Stored entries
************

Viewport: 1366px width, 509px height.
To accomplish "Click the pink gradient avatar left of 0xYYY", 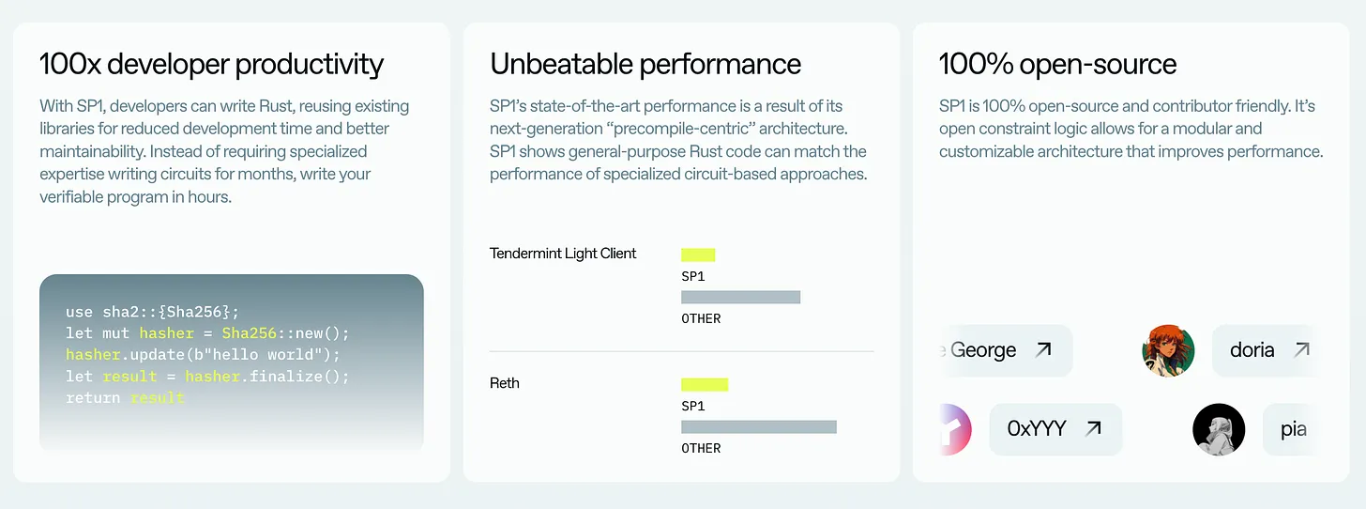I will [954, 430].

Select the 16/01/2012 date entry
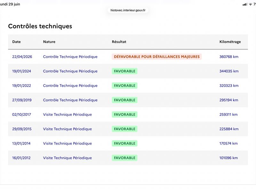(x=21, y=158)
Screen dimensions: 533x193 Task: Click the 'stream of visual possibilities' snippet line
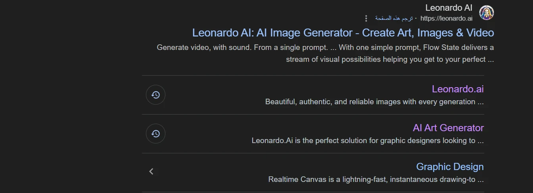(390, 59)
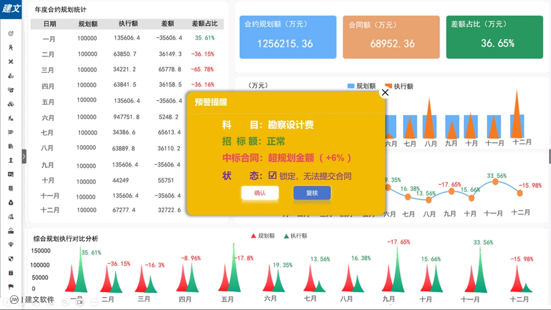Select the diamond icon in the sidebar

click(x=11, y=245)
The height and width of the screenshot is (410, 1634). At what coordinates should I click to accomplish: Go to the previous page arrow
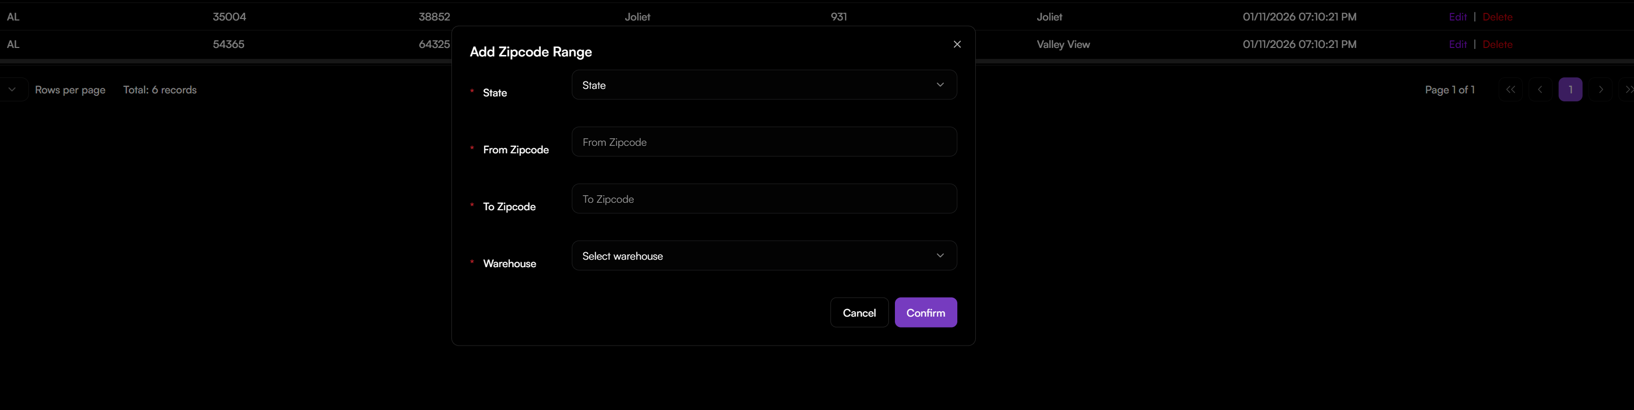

************

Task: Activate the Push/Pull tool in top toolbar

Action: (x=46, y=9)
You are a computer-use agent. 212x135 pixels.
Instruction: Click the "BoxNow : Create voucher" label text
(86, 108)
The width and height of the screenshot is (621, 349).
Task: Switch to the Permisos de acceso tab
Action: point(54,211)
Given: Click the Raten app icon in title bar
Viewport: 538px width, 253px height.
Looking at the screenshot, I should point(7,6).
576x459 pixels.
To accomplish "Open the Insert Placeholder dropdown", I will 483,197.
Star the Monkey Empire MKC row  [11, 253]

************

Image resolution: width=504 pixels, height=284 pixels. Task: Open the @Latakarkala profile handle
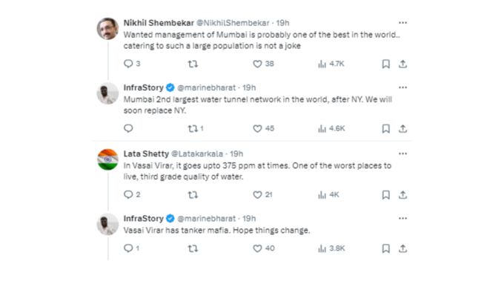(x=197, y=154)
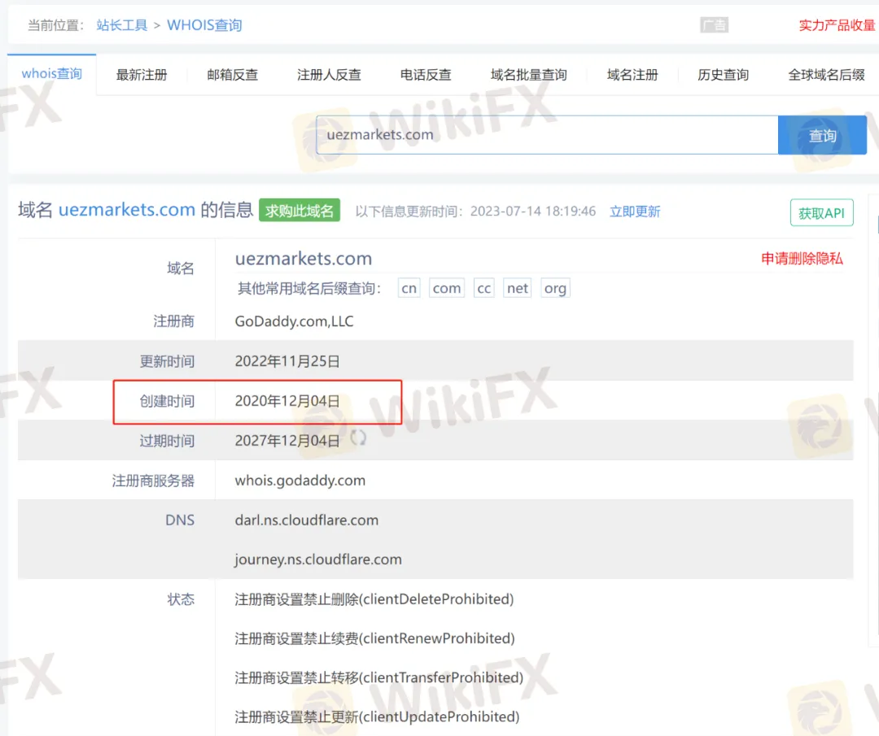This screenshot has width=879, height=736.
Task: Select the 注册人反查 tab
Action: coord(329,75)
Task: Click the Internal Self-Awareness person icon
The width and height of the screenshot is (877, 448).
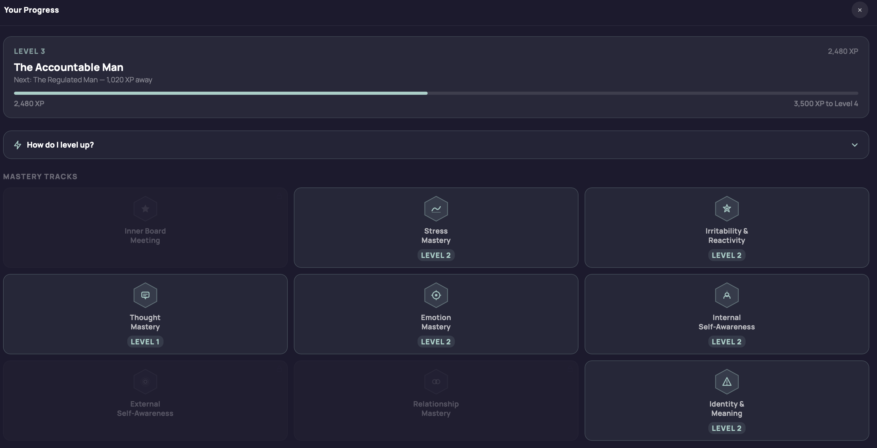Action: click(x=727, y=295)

************

PROBLEM DETAILS: Rewrite the lines from the one containing "Task: Click the Internal" through the one containing "Action: click(x=727, y=295)", both included, and swap "person icon" for "avatar" while leaving everything else as it is. Omit the pictures from your answer.

TASK RESPONSE:
Task: Click the Internal Self-Awareness avatar
The width and height of the screenshot is (877, 448).
Action: click(x=727, y=295)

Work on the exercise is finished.